Collected data
————
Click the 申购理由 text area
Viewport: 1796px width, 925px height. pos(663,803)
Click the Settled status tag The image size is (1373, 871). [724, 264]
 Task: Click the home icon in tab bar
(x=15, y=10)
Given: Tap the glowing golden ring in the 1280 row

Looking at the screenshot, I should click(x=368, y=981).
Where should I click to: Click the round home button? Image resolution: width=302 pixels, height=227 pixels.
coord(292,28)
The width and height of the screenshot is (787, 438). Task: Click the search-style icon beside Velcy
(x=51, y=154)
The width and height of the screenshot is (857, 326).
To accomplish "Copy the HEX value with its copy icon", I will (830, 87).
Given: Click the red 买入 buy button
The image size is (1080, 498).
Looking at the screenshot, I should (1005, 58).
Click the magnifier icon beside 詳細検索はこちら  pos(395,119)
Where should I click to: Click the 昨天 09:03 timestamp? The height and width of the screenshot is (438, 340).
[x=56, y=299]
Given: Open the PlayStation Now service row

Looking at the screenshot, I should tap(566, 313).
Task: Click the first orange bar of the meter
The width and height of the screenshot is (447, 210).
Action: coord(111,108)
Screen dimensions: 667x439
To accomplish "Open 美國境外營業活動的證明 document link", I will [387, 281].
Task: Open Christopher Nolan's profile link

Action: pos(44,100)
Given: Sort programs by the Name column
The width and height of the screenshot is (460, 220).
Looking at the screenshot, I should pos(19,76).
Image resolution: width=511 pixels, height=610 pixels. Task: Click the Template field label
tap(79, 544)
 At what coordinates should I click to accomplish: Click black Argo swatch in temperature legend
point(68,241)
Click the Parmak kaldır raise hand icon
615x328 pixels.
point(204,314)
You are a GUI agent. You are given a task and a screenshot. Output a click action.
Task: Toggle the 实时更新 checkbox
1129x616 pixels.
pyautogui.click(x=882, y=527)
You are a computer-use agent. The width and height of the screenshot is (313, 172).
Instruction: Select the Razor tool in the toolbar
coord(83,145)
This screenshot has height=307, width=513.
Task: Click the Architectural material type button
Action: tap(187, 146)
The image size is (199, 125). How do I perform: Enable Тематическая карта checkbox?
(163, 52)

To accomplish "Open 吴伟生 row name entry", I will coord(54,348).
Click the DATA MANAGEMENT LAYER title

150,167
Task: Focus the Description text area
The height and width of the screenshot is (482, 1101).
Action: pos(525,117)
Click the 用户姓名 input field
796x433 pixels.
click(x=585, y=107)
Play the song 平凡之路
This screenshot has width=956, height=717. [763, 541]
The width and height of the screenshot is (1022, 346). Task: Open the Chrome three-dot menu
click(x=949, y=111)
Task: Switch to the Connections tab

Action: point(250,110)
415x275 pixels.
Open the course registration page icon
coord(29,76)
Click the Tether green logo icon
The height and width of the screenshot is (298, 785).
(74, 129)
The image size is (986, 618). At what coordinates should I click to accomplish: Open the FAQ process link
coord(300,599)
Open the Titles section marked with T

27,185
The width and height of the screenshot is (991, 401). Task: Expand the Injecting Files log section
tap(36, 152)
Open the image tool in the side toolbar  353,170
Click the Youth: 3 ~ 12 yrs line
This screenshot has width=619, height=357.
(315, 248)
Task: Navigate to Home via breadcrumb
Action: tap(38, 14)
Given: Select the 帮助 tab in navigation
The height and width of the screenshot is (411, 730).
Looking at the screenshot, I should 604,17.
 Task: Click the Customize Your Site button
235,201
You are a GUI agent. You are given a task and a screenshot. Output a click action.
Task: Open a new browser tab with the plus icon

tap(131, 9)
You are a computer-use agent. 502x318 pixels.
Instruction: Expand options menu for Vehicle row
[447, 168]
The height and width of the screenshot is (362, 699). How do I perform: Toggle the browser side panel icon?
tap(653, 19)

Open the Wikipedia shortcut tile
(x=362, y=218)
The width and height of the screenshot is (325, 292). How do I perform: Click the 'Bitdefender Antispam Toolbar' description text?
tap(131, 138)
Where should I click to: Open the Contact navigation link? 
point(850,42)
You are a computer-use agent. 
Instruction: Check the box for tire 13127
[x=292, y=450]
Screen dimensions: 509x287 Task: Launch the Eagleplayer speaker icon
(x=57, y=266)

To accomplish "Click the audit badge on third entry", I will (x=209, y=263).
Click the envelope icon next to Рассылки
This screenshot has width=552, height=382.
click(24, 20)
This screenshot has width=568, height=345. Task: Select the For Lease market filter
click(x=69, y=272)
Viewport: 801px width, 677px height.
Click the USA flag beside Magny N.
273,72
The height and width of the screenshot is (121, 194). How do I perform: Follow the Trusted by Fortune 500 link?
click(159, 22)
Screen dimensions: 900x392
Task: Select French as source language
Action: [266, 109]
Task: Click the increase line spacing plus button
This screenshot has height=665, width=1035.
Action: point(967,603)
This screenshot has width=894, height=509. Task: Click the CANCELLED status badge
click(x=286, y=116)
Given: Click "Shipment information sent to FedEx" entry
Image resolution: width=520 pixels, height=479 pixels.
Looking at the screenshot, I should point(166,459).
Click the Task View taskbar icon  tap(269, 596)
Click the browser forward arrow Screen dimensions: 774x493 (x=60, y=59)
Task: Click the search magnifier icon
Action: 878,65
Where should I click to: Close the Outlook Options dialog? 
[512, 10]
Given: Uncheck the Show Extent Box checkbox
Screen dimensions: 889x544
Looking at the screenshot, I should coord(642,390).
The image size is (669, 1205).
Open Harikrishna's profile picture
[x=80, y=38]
————
Exercise goal
A word-for-word restatement of the data above is required.

Task response
Click the 申购理由 text area
Viewport: 1796px width, 925px height. pos(663,803)
Click the Settled status tag The image size is (1373, 871). [724, 264]
 Task: Click the home icon in tab bar
(x=15, y=10)
Given: Tap the glowing golden ring in the 1280 row

Looking at the screenshot, I should click(x=368, y=981).
Where should I click to: Click the round home button? Image resolution: width=302 pixels, height=227 pixels.
coord(292,28)
The width and height of the screenshot is (787, 438). Task: Click the search-style icon beside Velcy
(x=51, y=154)
The width and height of the screenshot is (857, 326).
To accomplish "Copy the HEX value with its copy icon", I will (830, 87).
Given: Click the red 买入 buy button
The image size is (1080, 498).
Looking at the screenshot, I should (1005, 58).
Click the magnifier icon beside 詳細検索はこちら  pos(395,119)
Where should I click to: Click the 昨天 09:03 timestamp? The height and width of the screenshot is (438, 340).
[x=56, y=299]
Given: Open the PlayStation Now service row

Looking at the screenshot, I should tap(566, 313).
Task: Click the first orange bar of the meter
The width and height of the screenshot is (447, 210).
Action: coord(111,108)
Screen dimensions: 667x439
To accomplish "Open 美國境外營業活動的證明 document link", I will [387, 281].
Task: Open Christopher Nolan's profile link

Action: pos(44,100)
Given: Sort programs by the Name column
The width and height of the screenshot is (460, 220).
Looking at the screenshot, I should pos(19,76).
Image resolution: width=511 pixels, height=610 pixels. Task: Click the Template field label
tap(79, 544)
 At what coordinates should I click to accomplish: Click black Argo swatch in temperature legend
point(68,241)
Click the Parmak kaldır raise hand icon
615x328 pixels.
point(204,314)
You are a GUI agent. You are given a task and a screenshot. Output a click action.
Task: Toggle the 实时更新 checkbox
1129x616 pixels.
pyautogui.click(x=882, y=527)
You are a computer-use agent. The width and height of the screenshot is (313, 172).
Instruction: Select the Razor tool in the toolbar
coord(83,145)
This screenshot has height=307, width=513.
Task: Click the Architectural material type button
Action: tap(187, 146)
The image size is (199, 125). How do I perform: Enable Тематическая карта checkbox?
(163, 52)

To accomplish "Open 吴伟生 row name entry", I will coord(54,348).
Click the DATA MANAGEMENT LAYER title

150,167
Task: Focus the Description text area
The height and width of the screenshot is (482, 1101).
Action: pos(525,117)
Click the 用户姓名 input field
796x433 pixels.
click(x=585, y=107)
Play the song 平凡之路
This screenshot has width=956, height=717. [763, 541]
The width and height of the screenshot is (1022, 346). Task: Open the Chrome three-dot menu
click(x=949, y=111)
Task: Switch to the Connections tab

Action: point(250,110)
415x275 pixels.
Open the course registration page icon
coord(29,76)
Click the Tether green logo icon
The height and width of the screenshot is (298, 785).
(74, 129)
The image size is (986, 618). At what coordinates should I click to accomplish: Open the FAQ process link
coord(300,599)
Open the Titles section marked with T

27,185
The width and height of the screenshot is (991, 401). Task: Expand the Injecting Files log section
tap(36, 152)
Open the image tool in the side toolbar  353,170
Click the Youth: 3 ~ 12 yrs line
This screenshot has width=619, height=357.
(315, 248)
Task: Navigate to Home via breadcrumb
Action: tap(38, 14)
Given: Select the 帮助 tab in navigation
The height and width of the screenshot is (411, 730).
Looking at the screenshot, I should 604,17.
 Task: Click the Customize Your Site button
235,201
You are a GUI agent. You are given a task and a screenshot. Output a click action.
Task: Open a new browser tab with the plus icon

tap(131, 9)
You are a computer-use agent. 502x318 pixels.
Instruction: Expand options menu for Vehicle row
[447, 168]
The height and width of the screenshot is (362, 699). How do I perform: Toggle the browser side panel icon?
tap(653, 19)

Open the Wikipedia shortcut tile
(x=362, y=218)
The width and height of the screenshot is (325, 292). How do I perform: Click the 'Bitdefender Antispam Toolbar' description text?
tap(131, 138)
Where should I click to: Open the Contact navigation link? 
point(850,42)
You are a computer-use agent. 
Instruction: Check the box for tire 13127
[x=292, y=450]
Screen dimensions: 509x287 Task: Launch the Eagleplayer speaker icon
(x=57, y=266)

To accomplish "Click the audit badge on third entry", I will (x=209, y=263).
Click the envelope icon next to Рассылки
This screenshot has width=552, height=382.
click(24, 20)
This screenshot has width=568, height=345. Task: Select the For Lease market filter
click(x=69, y=272)
Viewport: 801px width, 677px height.
Click the USA flag beside Magny N.
273,72
The height and width of the screenshot is (121, 194). How do I perform: Follow the Trusted by Fortune 500 link?
click(159, 22)
Screen dimensions: 900x392
Task: Select French as source language
Action: [266, 109]
Task: Click the increase line spacing plus button
This screenshot has height=665, width=1035.
Action: point(967,603)
This screenshot has width=894, height=509. Task: Click the CANCELLED status badge
click(x=286, y=116)
Given: Click "Shipment information sent to FedEx" entry
Image resolution: width=520 pixels, height=479 pixels.
Looking at the screenshot, I should point(166,459).
Click the Task View taskbar icon  tap(269, 596)
Click the browser forward arrow Screen dimensions: 774x493 (x=60, y=59)
Task: Click the search magnifier icon
Action: 878,65
Where should I click to: Close the Outlook Options dialog? 
[512, 10]
Given: Uncheck the Show Extent Box checkbox
Screen dimensions: 889x544
Looking at the screenshot, I should coord(642,390).
The image size is (669, 1205).
Open Harikrishna's profile picture
[x=80, y=38]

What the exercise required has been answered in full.